127 / 1000

第127話

「今日はお祝いにステーキにしようって二人で決めてたから。」 その瞬間 『お祝いにステーキでも食いたいよなぁ』 『やっぱり豪華にステーキだよな』 『じゃあ、今夜はステーキにけってーい!!』 『おい、斗真!言い出しっぺが作れよ!俺、待ってるから。』 『ずりーなぁ。まぁ、いいか。』 そんな会話と、身を寄せて笑い合う俺達の姿が脳裏に浮かんだ。 えっ!?今の… まさか、俺達の…記憶!? 黙って俯く俺を心配したのか、両手の塞がった影山が俺に声を掛ける。 「希?具合でも悪いのか?大丈夫か?」 「…なんでもない。
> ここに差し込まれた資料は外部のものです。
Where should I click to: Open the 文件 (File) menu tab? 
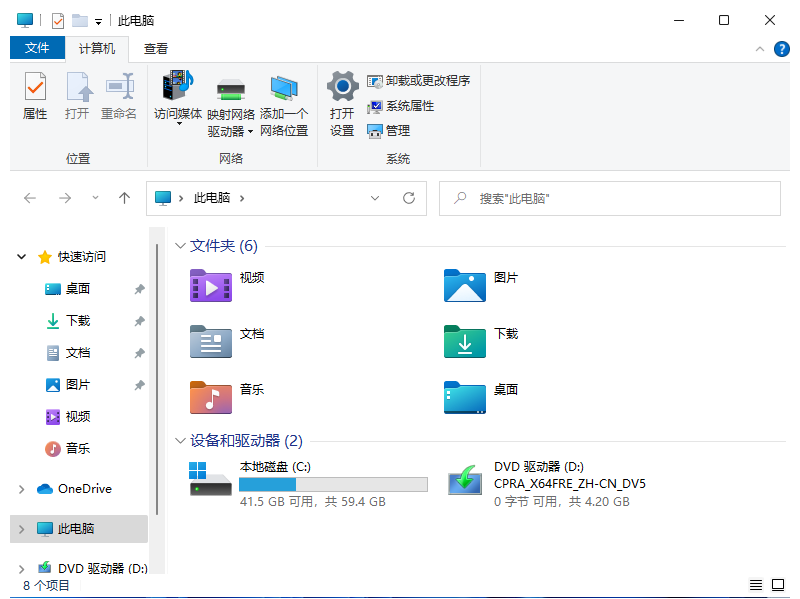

」 仲睦まじく幸せそうな俺達。 確かに、俺達は恋人だったんだ。 今…今は? 俺達がどんな付き合いだったのか知りたい。まがりなりにも、結婚まで決意した相手だ。 影山は俺のことをどう思ってるんだろう。 俺の記憶を無くした義務感で一緒にいようとしているのでは? ズキンと胸が痛んだ。 思わず胸を押さえた俺に気付いて 「希っ?どうしたっ!?」 「…なんでもないって。大丈夫だから。」 エーベーターが停止してドアが開いた。 そこから逃げるように急ぎ足で部屋へ向かう。 バタバタと俺を追いかけてくる足音が聞こえる。 一体、どうなってるんだ。 思い出したほうがいいのか、それとも悪いのか。 一瞬思い出したあの笑顔には嘘がなかった。 俺、俺はどうしたい? アイツは、アイツはどうしたい? 荒っぽく鍵を開けて部屋に飛び込んで、ベッドへ倒れ込んだ。 苦しい、苦しい、苦しい 辛い、辛い、辛い 痛い、痛い、痛い 助けて…俺を…助けて…

ともだちにシェアしよう!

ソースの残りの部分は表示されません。